President Bola Tinubu has approved a ₦3.3 trillion payment plan aimed at settling long-standing debts in Nigeria’s power sector and improving electricity reliability.
The development was disclosed on Sunday by the President’s Special Adviser on Information and Strategy, Bayo Onanuga, in a statement.
According to the statement, the initiative falls under the Presidential Power Sector Financial Reforms Programme and follows a final review of legacy debts accumulated between February 2015 and March 2025.
The government said ₦3.3 trillion has been agreed upon as a full and final settlement after verification, describing the move as a step toward ensuring transparency and restoring confidence in the sector.
Implementation has already commenced, with 15 power generation companies signing settlement agreements valued at ₦2.3 trillion. The Federal Government has raised ₦501 billion to fund the payments, out of which ₦223 billion has been disbursed so far.
Officials say the intervention is expected to stabilise electricity generation by improving liquidity across the power value chain, including payments to gas suppliers and power plants.

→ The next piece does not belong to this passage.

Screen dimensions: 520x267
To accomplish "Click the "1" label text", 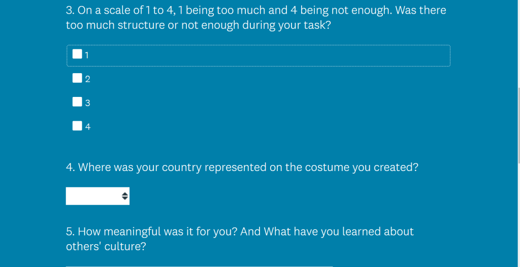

Special Adviser to the President on Energy, Olu Arowolo-Verheijen, said the programme is part of broader reforms targeted at improving service delivery.
She noted that ongoing efforts include enhanced metering and service-based tariffs designed to align electricity costs with supply quality, as well as prioritising power supply to businesses and industries.
The Presidency said improved power supply would support economic growth, job creation, and better service delivery nationwide.
Tinubu also commended stakeholders involved in resolving the sector’s challenges and confirmed that the next phase of the programme is expected to commence within the current quarter.